(Source data)
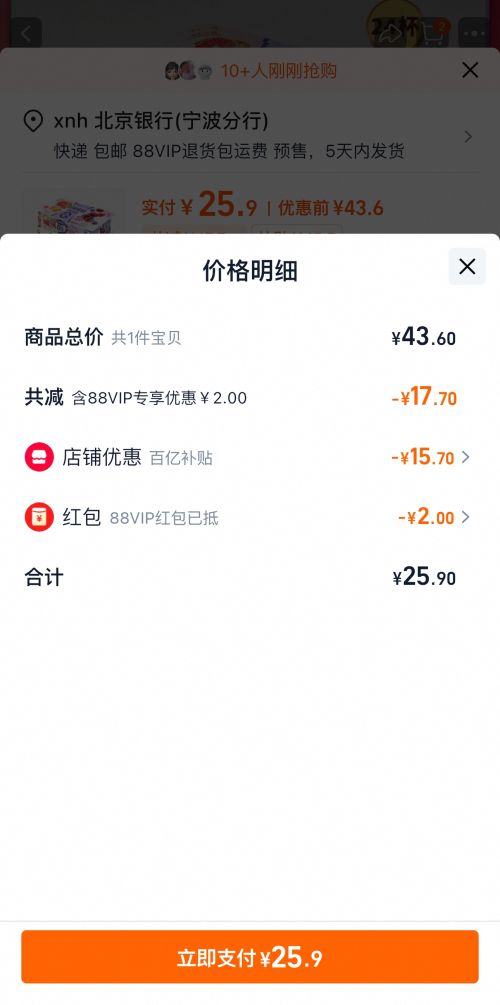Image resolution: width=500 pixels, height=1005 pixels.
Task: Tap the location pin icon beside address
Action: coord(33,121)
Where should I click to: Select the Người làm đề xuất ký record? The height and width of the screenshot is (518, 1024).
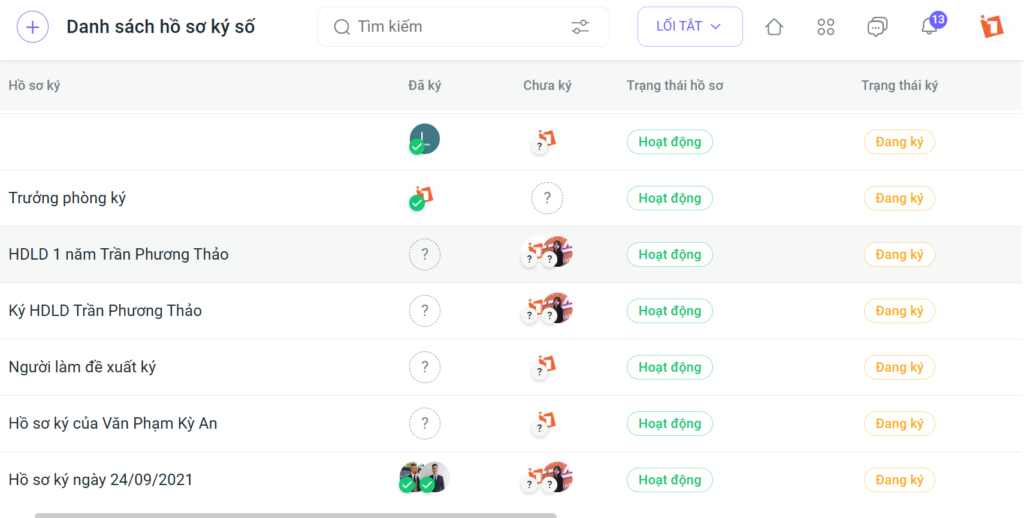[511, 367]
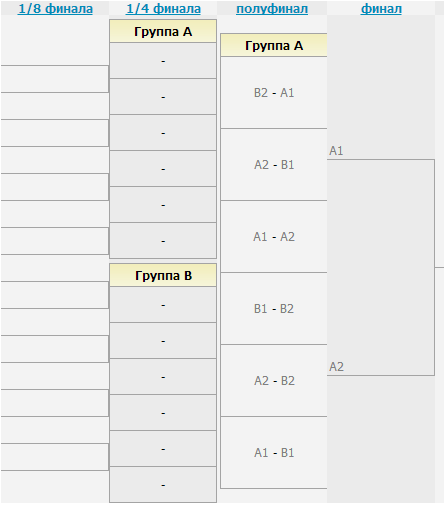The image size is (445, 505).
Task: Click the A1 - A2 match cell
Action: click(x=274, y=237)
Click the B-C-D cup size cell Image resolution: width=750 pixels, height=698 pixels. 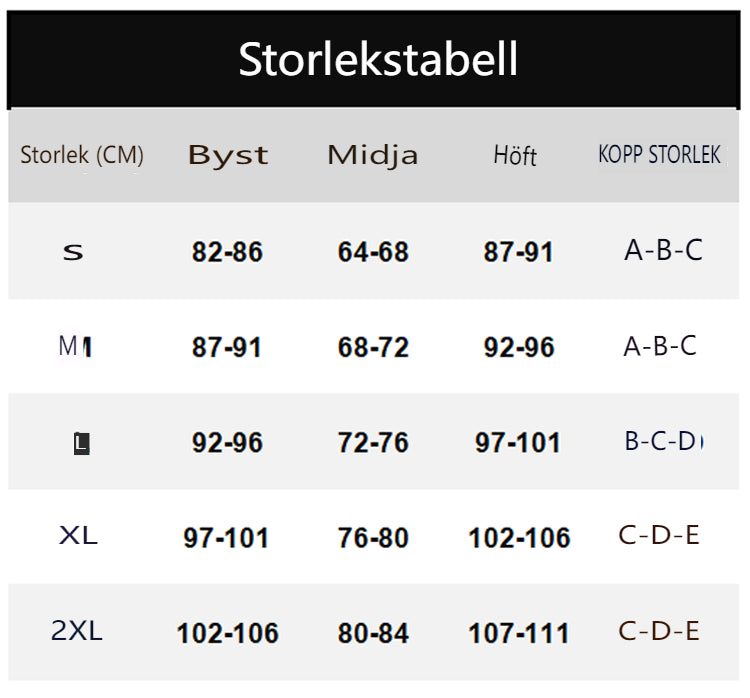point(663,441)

Task goal.
Retype everything in the entries from the line containing "Where should I" down to the line containing "Action: click(x=274, y=237)", including both of those lines. Leave the pictures out.

Solution to the problem.
Where should I click to: Select the Người làm đề xuất ký record? The height and width of the screenshot is (518, 1024).
[511, 367]
The image size is (445, 505).
Task: Click the A1 - A2 match cell
Action: click(x=274, y=237)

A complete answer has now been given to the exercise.